_What to do_.
Starting at the line that holds "Task: Open the first stroke step panel", reproduce each line exactly up to and including the last line of the records below. Pictures stay out.

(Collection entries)

--- START ---

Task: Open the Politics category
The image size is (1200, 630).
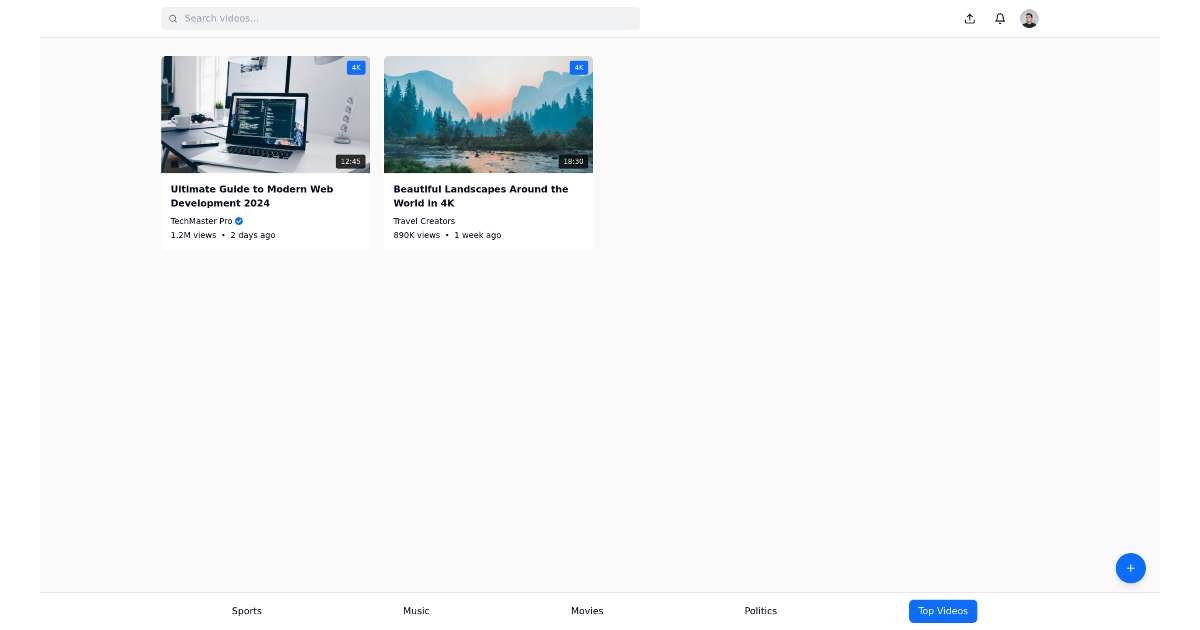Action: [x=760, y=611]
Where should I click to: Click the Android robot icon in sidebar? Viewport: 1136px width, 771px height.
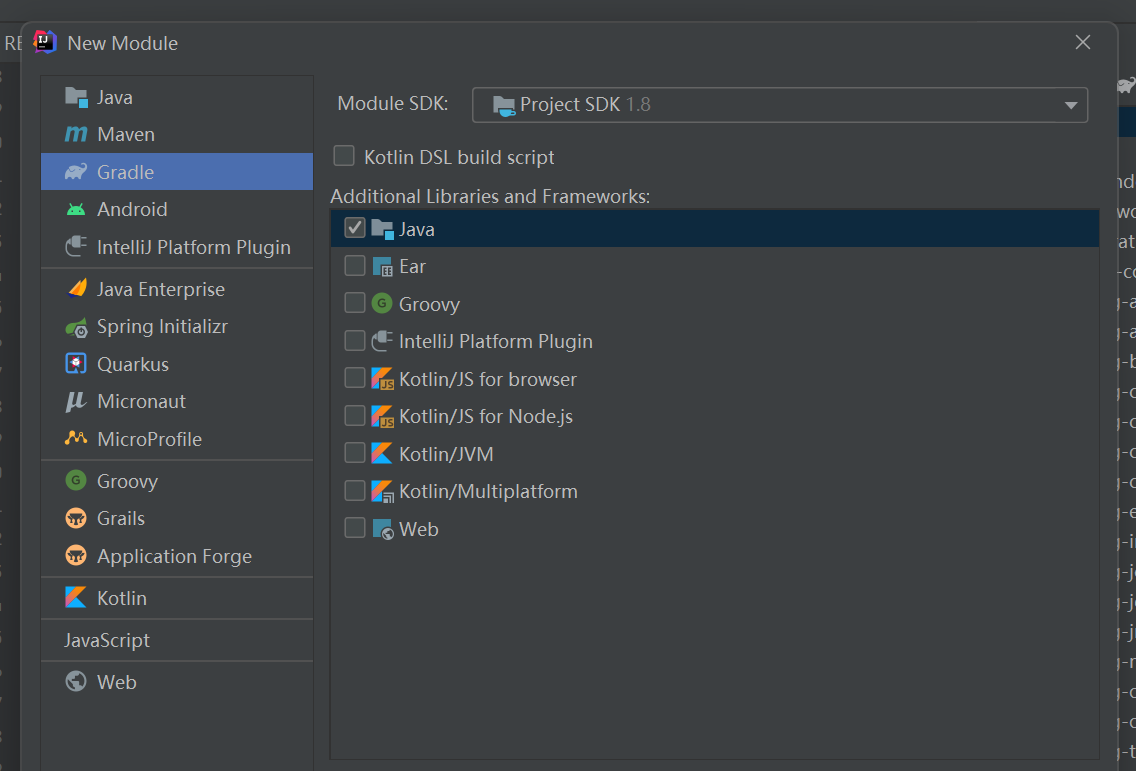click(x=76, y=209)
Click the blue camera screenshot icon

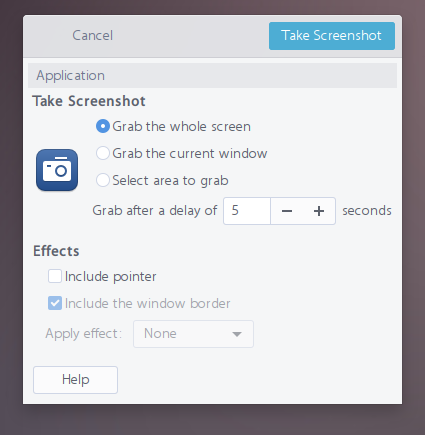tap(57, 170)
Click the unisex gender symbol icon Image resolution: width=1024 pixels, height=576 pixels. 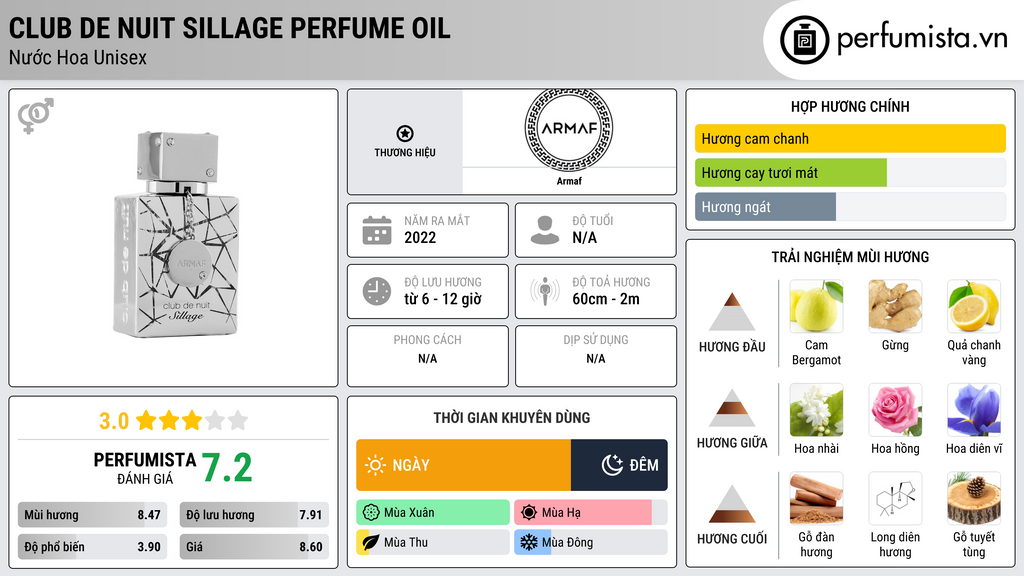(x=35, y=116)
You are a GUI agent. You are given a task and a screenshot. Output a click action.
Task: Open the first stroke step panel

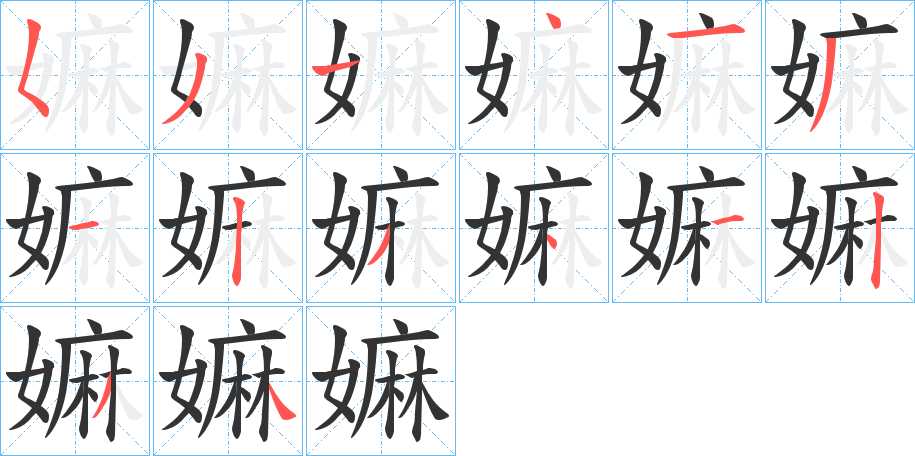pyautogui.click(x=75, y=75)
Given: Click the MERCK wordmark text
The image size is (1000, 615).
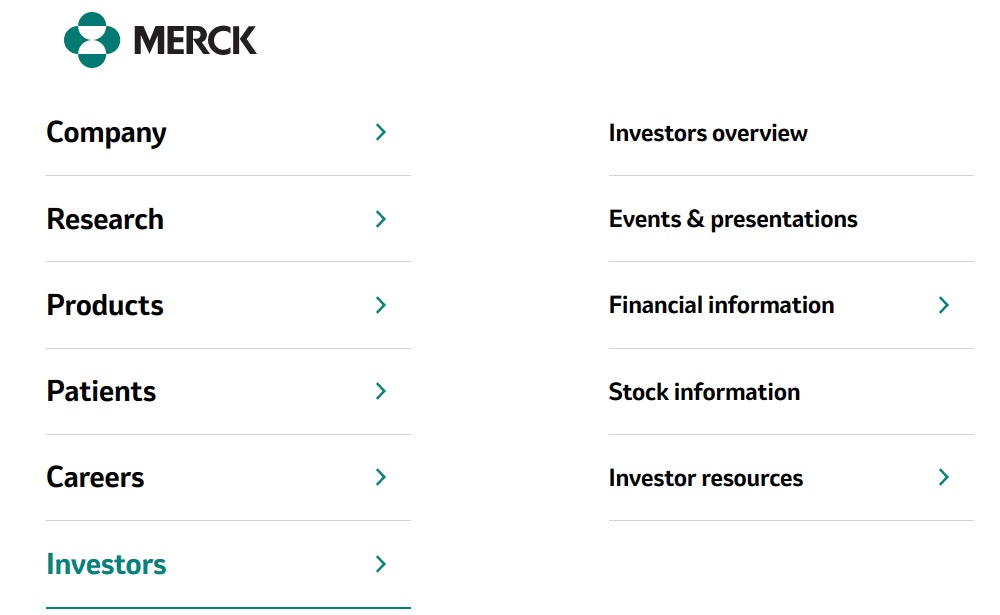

--- END ---

_Output of the task_.
Task: Open the first stroke step panel

pyautogui.click(x=75, y=75)
Given: Click the MERCK wordmark text
The image size is (1000, 615).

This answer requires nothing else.